TASKS AND EXERCISES -
a - In the ARIMA notes, how many observations are held out for the test set?
b - Copy out the entries from the line with "Where should I" up to and including the line with "Looking at the screenshot, I should coord(127,396).", keeping every character unchanged.

### PAGE TEXT ###

For seasonal structure (period m):

  • Seasonal spikes in ACF at m, 2m, ... suggest seasonal MA (Q).
  • Seasonal spikes in PACF at m, 2m, ... suggest seasonal AR (P).

Setup

library(fpp3)
library(quantmod)
library(tidyverse)
library(fredr)

remove(list=ls())

Example 1: Non-seasonal ARIMA from FRED

fredr_set_key("8a9ec1330374c1696f05cc8e526233b5") # replace with your own key please

?fredr

unrate <- fredr(
  series_id = "UNRATE"
) %>%
  transmute(
    Month = yearmonth(date),
    value = value
  ) %>%
  as_tsibble(index = Month)


unrate %>%
  autoplot(value) +
  labs(
    title = "UNRATE from FRED",
    subtitle = "Unemployment rate (monthly, weak seasonality)",
    y = "Percent",
    x = "Month"
  )

Fit a non-seasonal ARIMA in FPP3 style:

test_n <- 24
unrate_n <- nrow(unrate)
unrate_train <- unrate %>% slice_head(n = unrate_n - test_n)
unrate_test  <- unrate %>% slice_tail(n = test_n)

fit_arima <- unrate_train %>%
  model(arima = ARIMA(value))

fit_arima

Parameter explanation for this example:

  • p: non-seasonal AR lags selected by ARIMA()
  • d: non-seasonal differences selected by ARIMA()
  • q: non-seasonal MA lags selected by ARIMA()
fit_arima %>% report()
Series: value 
Model: ARIMA(1,1,1) 

Coefficients:
          ar1     ma1
      -0.7662  0.8210
s.e.   0.1070  0.0943

sigma^2 estimated as 0.1745:  log likelihood=-497.48
AIC=1000.96   AICc=1000.98   BIC=1015.41

Interpreting ARIMA(1,1,1) coefficients

ARIMA(1,1,1) means:

  • d = 1: model is fit to first differences, w_t = y_t - y_{t-1}
  • p = 1: one AR term on differenced series
  • q = 1: one MA term on differenced series

Model form on the differenced series:

w_t = c + phi_1 * w_{t-1} + e_t + theta_1 * e_{t-1}

  • phi_1 (ar1 coefficient): persistence of the differenced process
  • theta_1 (ma1 coefficient): correction from last period shock/error
  • c (constant; drift can be implied): average change per period
fit_111 <- unrate_train %>%
  model(arima_111 = ARIMA(value ~ pdq(1,1,1)))

fit_111 %>% report()
Series: value 
Model: ARIMA(1,1,1) 

Coefficients:
          ar1     ma1
      -0.7662  0.8210
s.e.   0.1070  0.0943

sigma^2 estimated as 0.1745:  log likelihood=-497.48
AIC=1000.96   AICc=1000.98   BIC=1015.41
tidy(fit_111)

### LISTED RECORDS ###

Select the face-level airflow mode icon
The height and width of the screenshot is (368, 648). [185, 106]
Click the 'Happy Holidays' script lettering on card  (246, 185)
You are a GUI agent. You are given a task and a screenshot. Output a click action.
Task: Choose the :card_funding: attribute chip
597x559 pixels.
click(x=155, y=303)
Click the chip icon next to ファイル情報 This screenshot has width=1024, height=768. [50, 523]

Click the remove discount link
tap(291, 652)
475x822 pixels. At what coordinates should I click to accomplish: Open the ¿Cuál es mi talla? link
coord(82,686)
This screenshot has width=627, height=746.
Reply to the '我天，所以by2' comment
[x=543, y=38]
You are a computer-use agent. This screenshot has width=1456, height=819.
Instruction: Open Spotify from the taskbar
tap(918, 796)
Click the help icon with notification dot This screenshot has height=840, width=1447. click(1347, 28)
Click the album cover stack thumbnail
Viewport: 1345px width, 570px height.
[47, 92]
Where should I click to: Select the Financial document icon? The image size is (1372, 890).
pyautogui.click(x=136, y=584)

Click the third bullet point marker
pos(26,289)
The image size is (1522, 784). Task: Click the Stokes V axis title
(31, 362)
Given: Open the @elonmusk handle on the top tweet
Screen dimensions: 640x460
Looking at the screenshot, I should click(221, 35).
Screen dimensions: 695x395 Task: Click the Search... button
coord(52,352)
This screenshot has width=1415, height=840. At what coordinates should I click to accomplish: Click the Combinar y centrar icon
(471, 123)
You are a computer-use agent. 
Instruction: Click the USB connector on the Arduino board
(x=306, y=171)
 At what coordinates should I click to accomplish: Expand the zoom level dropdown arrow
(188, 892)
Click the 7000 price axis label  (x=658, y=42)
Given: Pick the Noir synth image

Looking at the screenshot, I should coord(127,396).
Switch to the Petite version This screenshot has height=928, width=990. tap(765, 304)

###

COMPLETED EXERCISE -
a - 24

b -
Where should I click to: Select the Financial document icon? The image size is (1372, 890).
pyautogui.click(x=136, y=584)

Click the third bullet point marker
pos(26,289)
The image size is (1522, 784). Task: Click the Stokes V axis title
(31, 362)
Given: Open the @elonmusk handle on the top tweet
Screen dimensions: 640x460
Looking at the screenshot, I should click(221, 35).
Screen dimensions: 695x395 Task: Click the Search... button
coord(52,352)
This screenshot has width=1415, height=840. At what coordinates should I click to accomplish: Click the Combinar y centrar icon
(471, 123)
You are a computer-use agent. 
Instruction: Click the USB connector on the Arduino board
(x=306, y=171)
 At what coordinates should I click to accomplish: Expand the zoom level dropdown arrow
(188, 892)
Click the 7000 price axis label  (x=658, y=42)
Given: Pick the Noir synth image

Looking at the screenshot, I should coord(127,396).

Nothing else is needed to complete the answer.